▶ To do:
Report the count of lines below that include "agent", without any other text.

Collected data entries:
※

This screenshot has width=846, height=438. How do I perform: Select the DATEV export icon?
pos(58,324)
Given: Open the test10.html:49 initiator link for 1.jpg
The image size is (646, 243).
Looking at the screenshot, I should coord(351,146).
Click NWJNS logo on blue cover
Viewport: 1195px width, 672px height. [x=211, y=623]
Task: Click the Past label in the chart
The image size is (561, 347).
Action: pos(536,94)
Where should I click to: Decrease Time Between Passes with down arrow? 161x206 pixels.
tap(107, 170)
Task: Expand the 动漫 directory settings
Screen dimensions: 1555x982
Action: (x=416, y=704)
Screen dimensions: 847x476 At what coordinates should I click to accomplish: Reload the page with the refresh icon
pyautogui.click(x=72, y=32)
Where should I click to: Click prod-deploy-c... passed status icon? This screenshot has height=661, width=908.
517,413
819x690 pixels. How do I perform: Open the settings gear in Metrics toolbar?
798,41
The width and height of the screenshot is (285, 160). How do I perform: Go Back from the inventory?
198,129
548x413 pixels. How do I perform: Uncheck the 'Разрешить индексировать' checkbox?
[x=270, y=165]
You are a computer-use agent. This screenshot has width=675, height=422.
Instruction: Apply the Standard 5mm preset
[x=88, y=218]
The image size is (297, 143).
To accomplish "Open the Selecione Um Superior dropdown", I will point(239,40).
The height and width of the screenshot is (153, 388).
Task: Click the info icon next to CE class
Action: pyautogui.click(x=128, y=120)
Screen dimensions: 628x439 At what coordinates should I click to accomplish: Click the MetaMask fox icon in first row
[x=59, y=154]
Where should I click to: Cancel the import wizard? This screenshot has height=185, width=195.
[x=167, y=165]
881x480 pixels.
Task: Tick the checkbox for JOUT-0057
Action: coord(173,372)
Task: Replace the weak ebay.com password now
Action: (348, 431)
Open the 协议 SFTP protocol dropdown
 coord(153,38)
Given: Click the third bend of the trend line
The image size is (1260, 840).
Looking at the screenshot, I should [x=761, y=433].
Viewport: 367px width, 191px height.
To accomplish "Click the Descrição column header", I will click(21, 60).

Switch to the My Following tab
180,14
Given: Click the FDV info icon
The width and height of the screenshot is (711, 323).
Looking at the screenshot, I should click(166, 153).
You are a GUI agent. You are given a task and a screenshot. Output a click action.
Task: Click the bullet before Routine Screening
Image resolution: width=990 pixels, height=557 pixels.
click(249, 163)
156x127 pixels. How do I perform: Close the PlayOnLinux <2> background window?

※

▶ Solution below:
2